Fai bei sogni è la storia di un segreto celato in una busta per quarant’anni. La storia di un bambino, e poi di un adulto, che imparerà ad affrontare il dolore più grande, la perdita della mamma (prima) e il mostro più insidioso (poi): il timore di vivere. Fai bei sogni è dedicato a quelli che nella vita hanno perso qualcosa; un amore, un lavoro, un tesoro e rifiutandosi di accettare la realtà, finiscono per smarrire se stessi.

Il libro si apre con una sorpresa, nella prima pagina c’è una busta marrone, contiene un segreto.

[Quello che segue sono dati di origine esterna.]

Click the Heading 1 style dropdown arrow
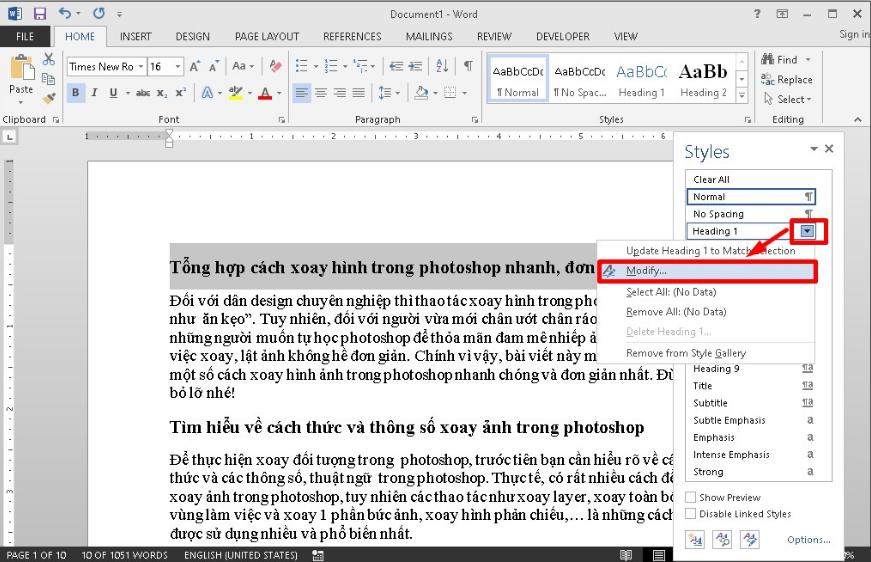Viewport: 871px width, 562px height. (807, 231)
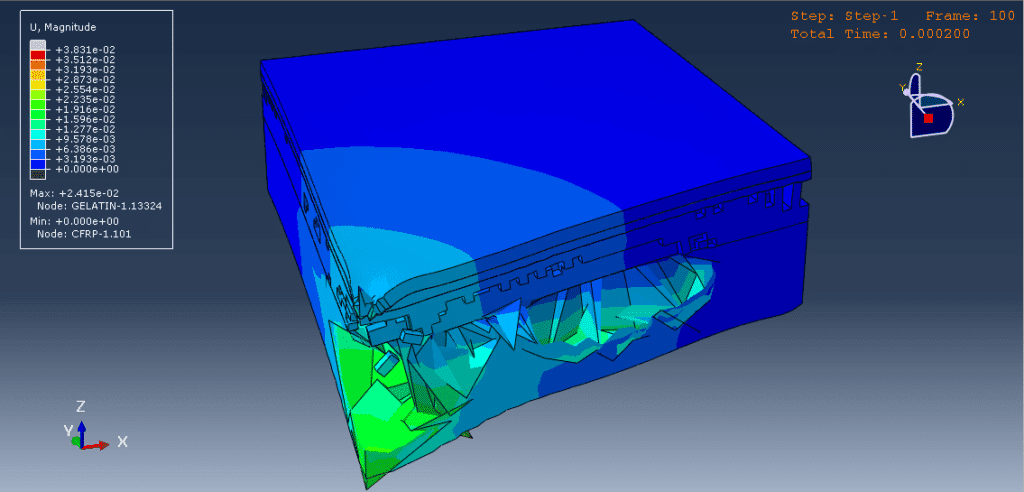
Task: Click the "Total Time: 0.000200" text
Action: click(879, 34)
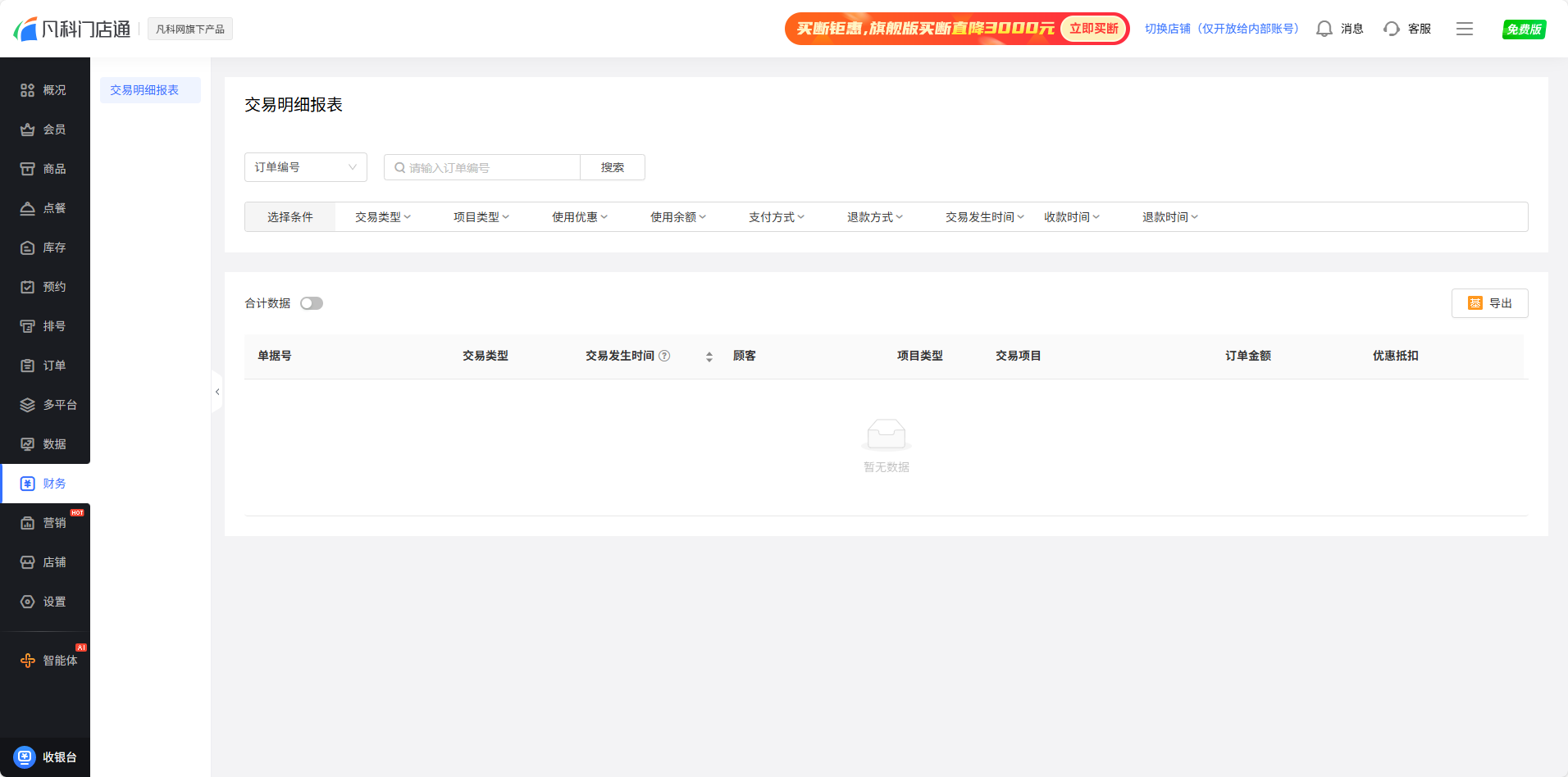Click the 搜索 button
1568x777 pixels.
[x=612, y=167]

Viene messa nelle mani del protagonista con delicatezza come a sottolinearne la natura preziosa.

La storia raccontata, si tratta d’un romanzo autobiografico, è ritmata dai cinque capitoli, seguiamo il protagonista fino all’età adulta e finiamo per condividerne anche il dolore, sempre più confitto nel suo animo, che lui stesso battezza “Belfagor”. Spietata come il fantasma del Louvre, la perdita della madre, condiziona la vita del protagonista, negandogli affetti, sogni, amori nel continuo ricordo della propria maledizione di orfano. L’unica salvezza sembra allora essere dentro di noi, nell’anima e nella testa di chi è vittima della maledizione. O forse dentro la busta marrone.